According to the partnership, the Starts Right Here movement “aims to use arts, entertainment, music, hip-hop and other programs to encourage and educate young people living in disadvantaged and oppressive situations. It teaches literacy and also helps students improve their competencies by preparing them for job interviews, with the ultimate goal being the fear, intimidation, Breaking down the barriers of other harmful factors.”
According to the show’s website, one of Keeps’ songs, “Wake Up Iowa,” is a message that “violence and hate is not the Iowa way and will not end because we need to learn from other cities’ mistakes.” is sending Ravaged by violence and crime. ”
According to the school’s website, 70% of its students are minorities and it has 28 alumni since opening. According to the school district, the program always serves between her 40 and her 50 students. The district said no district employees were at the scene at the time of the shooting.
Interim Superintendent Matt Smith said in a statement: With the victims of this incident and their families and friends. ”
Gov. Kim Reynolds, who serves on Starts Right Here’s advisory board, said he was “shocked and saddened to hear about the shootings.” Des Moines Police Chief Dana Wingert is on the Starts Right Here committee, according to the program’s website.
“I have seen firsthand how hard Will Keepes and his staff are working to help at-risk children through this alternative education program,” Reynolds said in a statement. , my heart breaks for these children and their families.”
Nicole Krantz said her office near the school was cordoned off shortly after the shooting, and she saw people fleeing the building with police on foot and in patrol cars.

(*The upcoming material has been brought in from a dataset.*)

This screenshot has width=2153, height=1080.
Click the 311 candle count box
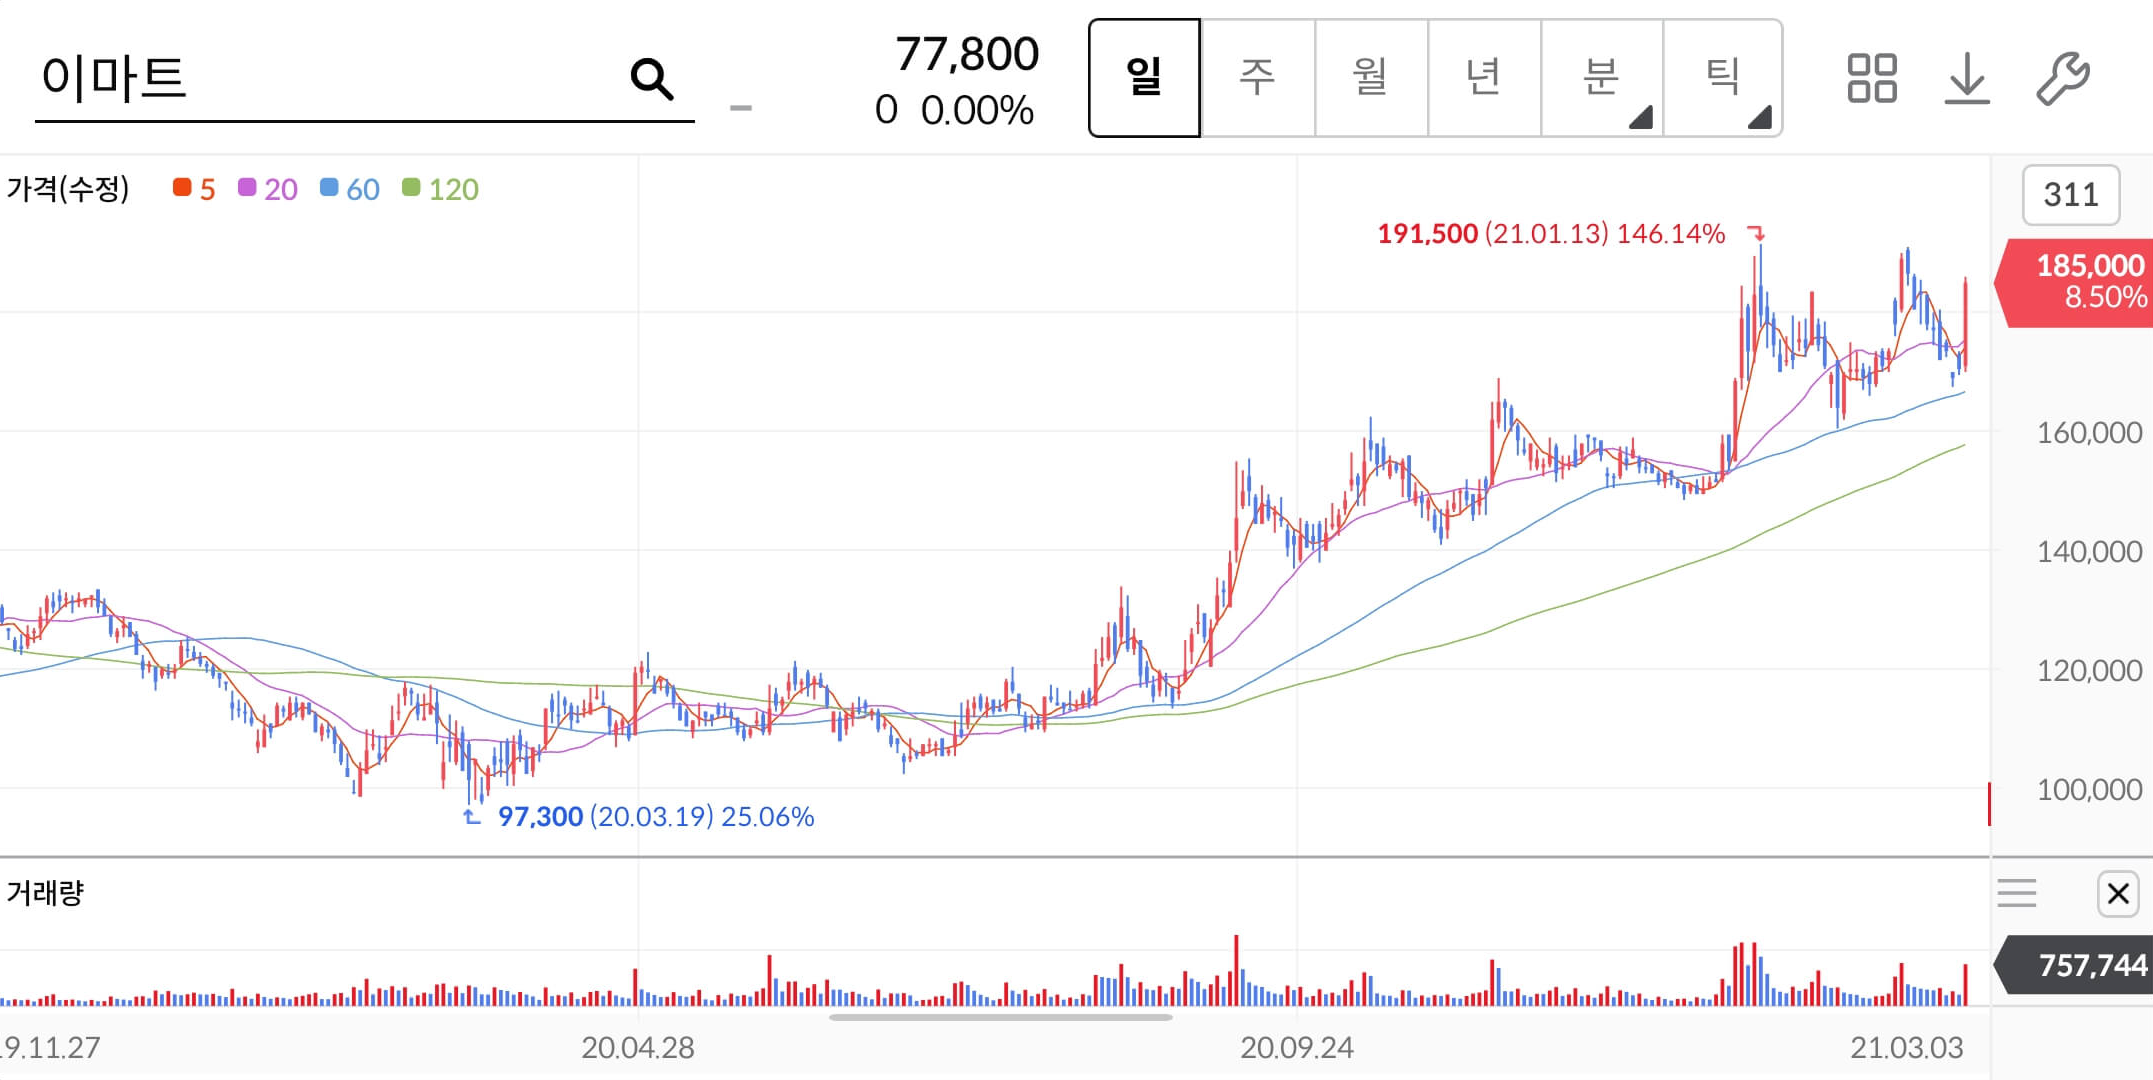[2070, 194]
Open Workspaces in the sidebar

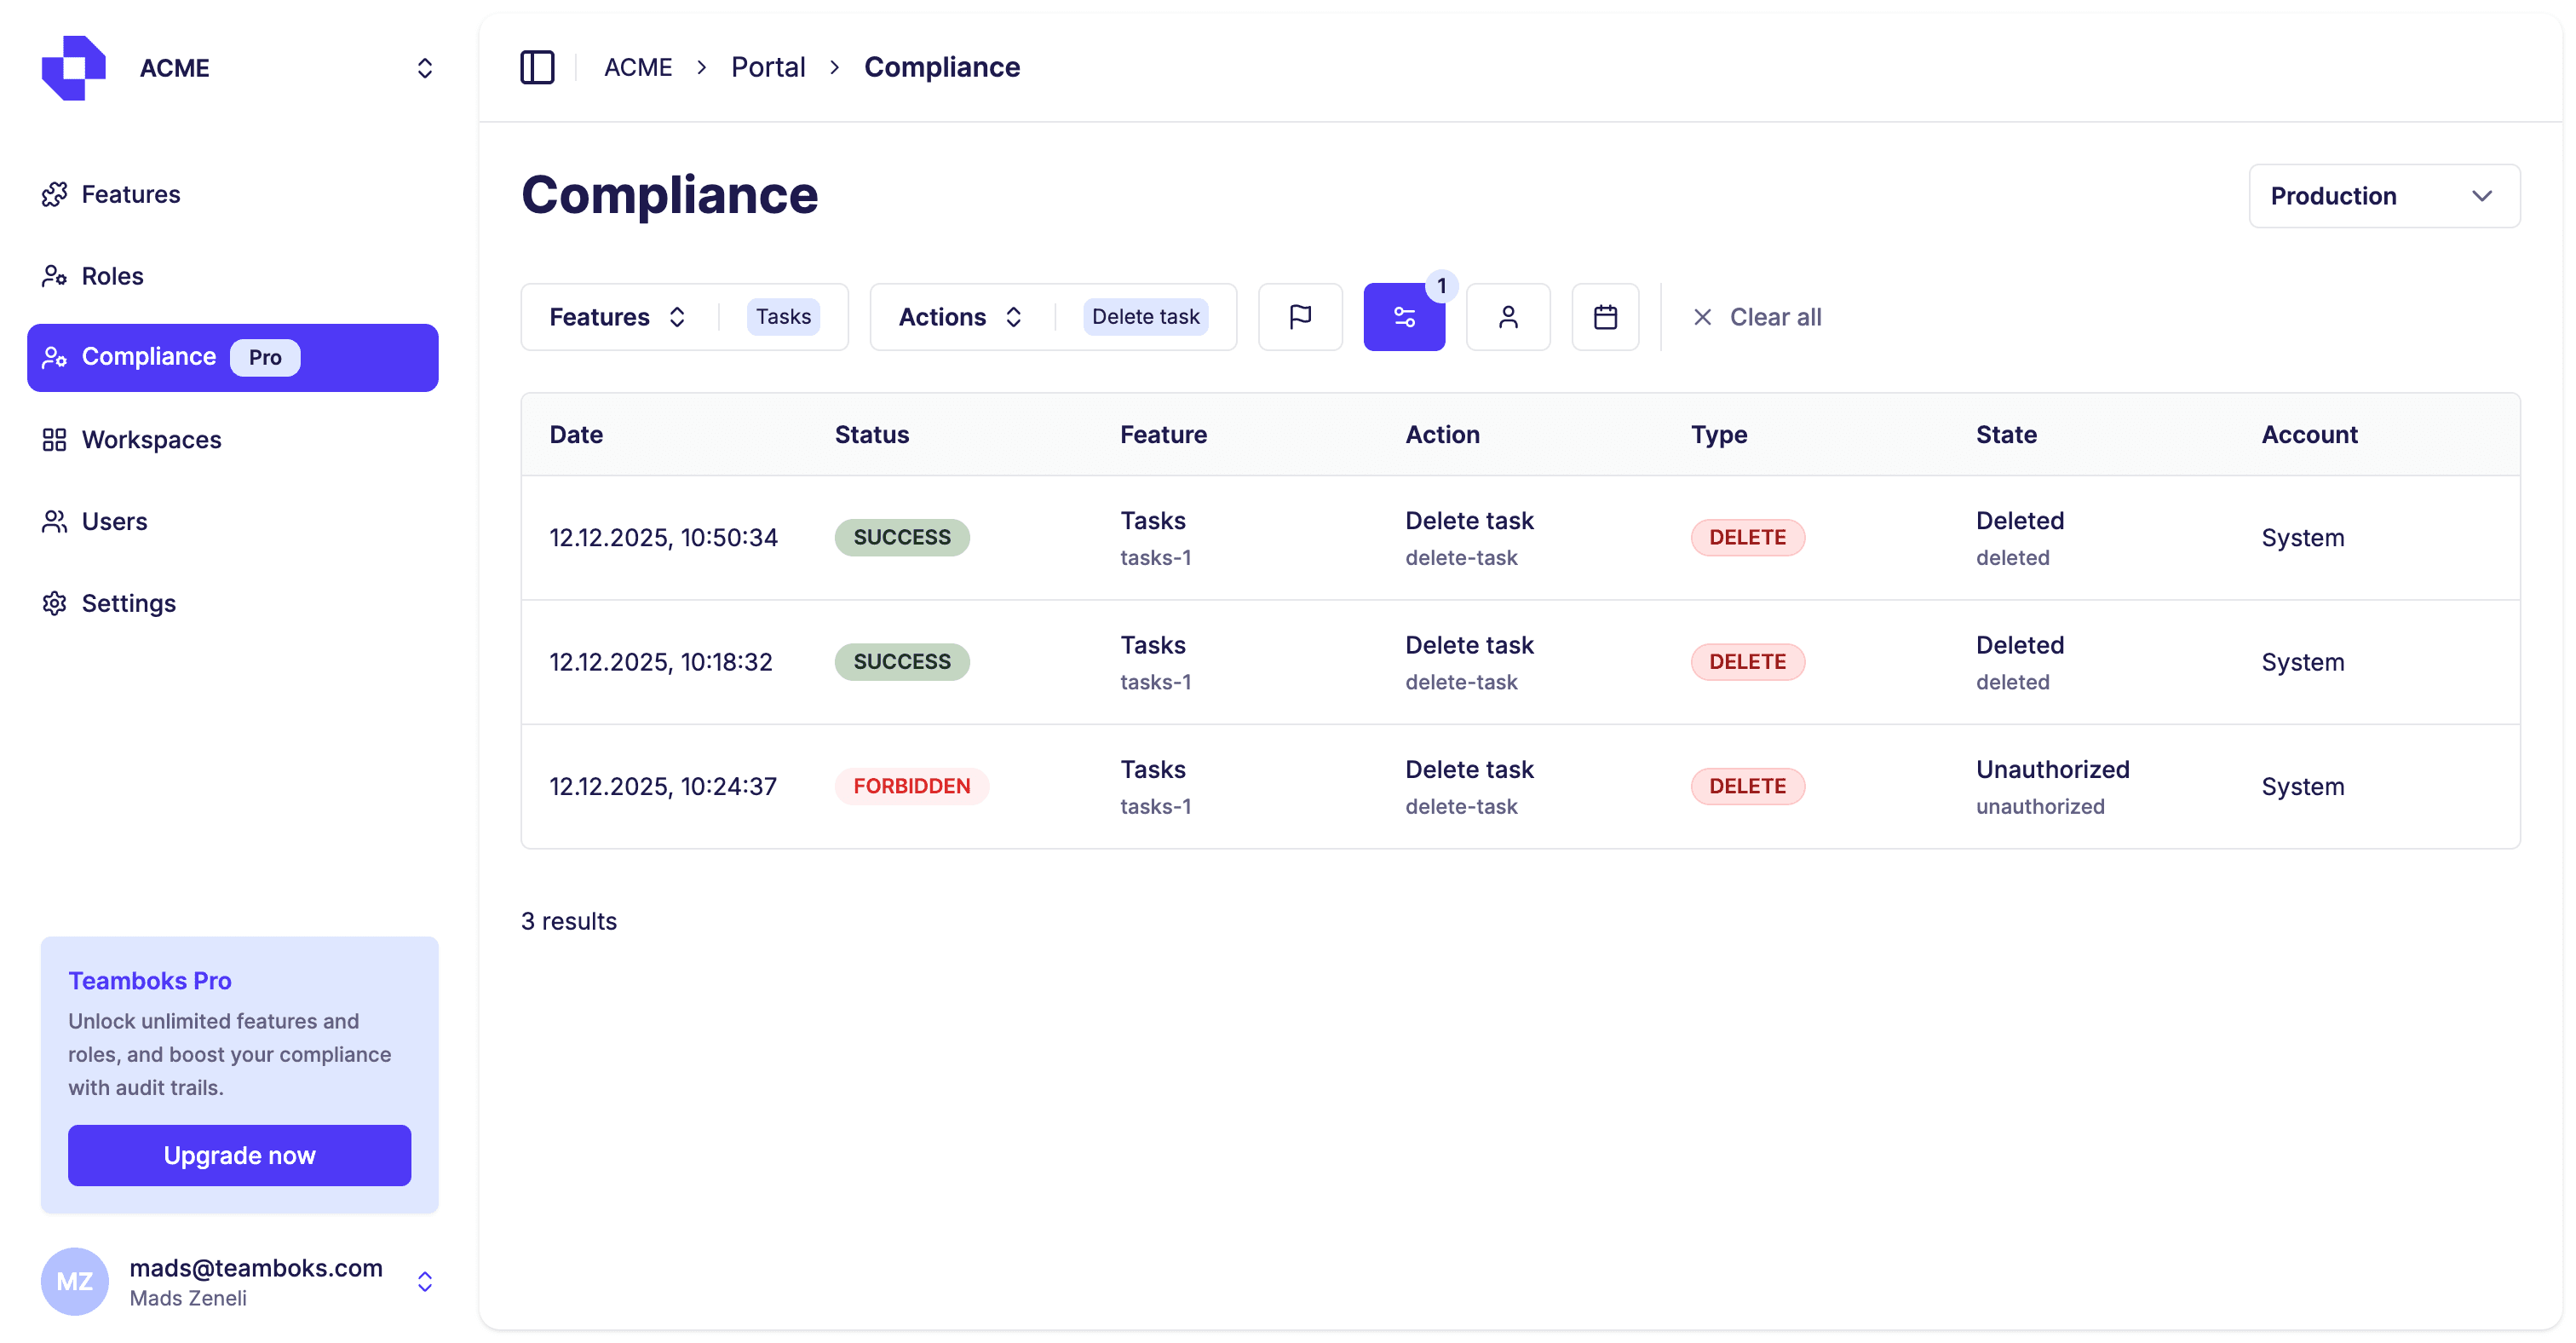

“I just saw a bunch of police cars coming out of nowhere,” Krantz told the Des Moines Register. “It’s scary. We’re all worried. Obviously we had a lockdown. We weren’t sure if they caught the man, so we stayed away from the window.” was told.”
According to Education Week, which tracks school shootings, this is the sixth time people have been injured or killed in a school shooting in the United States this year, but the first to result in a fatality. Yes. There were 51 school shootings with injuries or deaths last year, up from 150 since 2018, according to the website.
Another shooting outside a Des Moines high school last March killed a student and seriously injured two teenagers. Ten people, aged between 14 and 18 at the time of the shooting, were subsequently charged. Five of them have pleaded guilty to various charges related to the shooting.
Funk reported from Omaha, Nebraska. His Associated Press writer Jim Salter of O’Fallon, Missouri, and Heather Hollingsworth of Mission, Kansas contributed to this report.